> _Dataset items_
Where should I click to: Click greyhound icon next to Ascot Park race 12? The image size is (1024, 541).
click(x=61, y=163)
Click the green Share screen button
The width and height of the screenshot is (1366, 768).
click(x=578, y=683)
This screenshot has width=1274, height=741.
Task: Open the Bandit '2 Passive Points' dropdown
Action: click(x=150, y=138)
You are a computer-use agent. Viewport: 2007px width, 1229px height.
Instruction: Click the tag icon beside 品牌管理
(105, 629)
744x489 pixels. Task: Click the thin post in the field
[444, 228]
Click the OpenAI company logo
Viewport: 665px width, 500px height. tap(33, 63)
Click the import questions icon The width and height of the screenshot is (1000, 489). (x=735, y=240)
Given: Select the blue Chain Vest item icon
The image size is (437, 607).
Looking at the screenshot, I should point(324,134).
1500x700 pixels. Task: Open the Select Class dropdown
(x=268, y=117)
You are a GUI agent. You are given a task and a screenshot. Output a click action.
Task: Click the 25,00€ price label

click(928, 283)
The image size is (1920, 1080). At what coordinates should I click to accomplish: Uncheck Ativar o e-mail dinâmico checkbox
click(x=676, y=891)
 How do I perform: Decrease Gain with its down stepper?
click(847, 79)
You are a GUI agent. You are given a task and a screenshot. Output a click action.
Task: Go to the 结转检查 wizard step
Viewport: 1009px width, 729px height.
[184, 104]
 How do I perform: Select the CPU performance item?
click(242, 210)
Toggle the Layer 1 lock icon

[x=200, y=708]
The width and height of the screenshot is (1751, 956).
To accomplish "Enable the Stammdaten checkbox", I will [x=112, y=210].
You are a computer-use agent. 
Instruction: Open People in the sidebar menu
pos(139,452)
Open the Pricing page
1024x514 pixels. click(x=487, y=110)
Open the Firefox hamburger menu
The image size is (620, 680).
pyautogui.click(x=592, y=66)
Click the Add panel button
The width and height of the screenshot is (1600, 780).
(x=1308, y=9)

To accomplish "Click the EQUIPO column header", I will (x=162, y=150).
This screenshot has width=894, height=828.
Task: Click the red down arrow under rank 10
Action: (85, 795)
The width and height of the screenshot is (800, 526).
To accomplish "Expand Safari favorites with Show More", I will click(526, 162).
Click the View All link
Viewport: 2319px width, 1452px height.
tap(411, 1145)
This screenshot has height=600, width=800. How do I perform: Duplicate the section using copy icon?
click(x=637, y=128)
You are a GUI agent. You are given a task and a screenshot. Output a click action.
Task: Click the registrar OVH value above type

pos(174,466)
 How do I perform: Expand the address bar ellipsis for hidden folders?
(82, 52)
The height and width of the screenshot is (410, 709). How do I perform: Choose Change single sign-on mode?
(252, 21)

> _The exercise_
Duplicate the lines above exactly as they appear.

> _Task result_
Where should I click to: Click greyhound icon next to Ascot Park race 12? The image size is (1024, 541).
click(x=61, y=163)
Click the green Share screen button
The width and height of the screenshot is (1366, 768).
click(x=578, y=683)
This screenshot has width=1274, height=741.
Task: Open the Bandit '2 Passive Points' dropdown
Action: click(x=150, y=138)
You are a computer-use agent. Viewport: 2007px width, 1229px height.
Instruction: Click the tag icon beside 品牌管理
(105, 629)
744x489 pixels. Task: Click the thin post in the field
[444, 228]
Click the OpenAI company logo
Viewport: 665px width, 500px height. tap(33, 63)
Click the import questions icon The width and height of the screenshot is (1000, 489). (x=735, y=240)
Given: Select the blue Chain Vest item icon
The image size is (437, 607).
Looking at the screenshot, I should point(324,134).
1500x700 pixels. Task: Open the Select Class dropdown
(x=268, y=117)
You are a GUI agent. You are given a task and a screenshot. Output a click action.
Task: Click the 25,00€ price label

click(928, 283)
The image size is (1920, 1080). At what coordinates should I click to accomplish: Uncheck Ativar o e-mail dinâmico checkbox
click(x=676, y=891)
 How do I perform: Decrease Gain with its down stepper?
click(847, 79)
You are a GUI agent. You are given a task and a screenshot. Output a click action.
Task: Go to the 结转检查 wizard step
Viewport: 1009px width, 729px height.
[184, 104]
 How do I perform: Select the CPU performance item?
click(242, 210)
Toggle the Layer 1 lock icon

[x=200, y=708]
The width and height of the screenshot is (1751, 956).
To accomplish "Enable the Stammdaten checkbox", I will [x=112, y=210].
You are a computer-use agent. 
Instruction: Open People in the sidebar menu
pos(139,452)
Open the Pricing page
1024x514 pixels. click(x=487, y=110)
Open the Firefox hamburger menu
The image size is (620, 680).
pyautogui.click(x=592, y=66)
Click the Add panel button
The width and height of the screenshot is (1600, 780).
(x=1308, y=9)

To accomplish "Click the EQUIPO column header", I will (x=162, y=150).
This screenshot has width=894, height=828.
Task: Click the red down arrow under rank 10
Action: (85, 795)
The width and height of the screenshot is (800, 526).
To accomplish "Expand Safari favorites with Show More", I will click(526, 162).
Click the View All link
Viewport: 2319px width, 1452px height.
tap(411, 1145)
This screenshot has height=600, width=800. How do I perform: Duplicate the section using copy icon?
click(x=637, y=128)
You are a GUI agent. You are given a task and a screenshot. Output a click action.
Task: Click the registrar OVH value above type

pos(174,466)
 How do I perform: Expand the address bar ellipsis for hidden folders?
(82, 52)
The height and width of the screenshot is (410, 709). How do I perform: Choose Change single sign-on mode?
(252, 21)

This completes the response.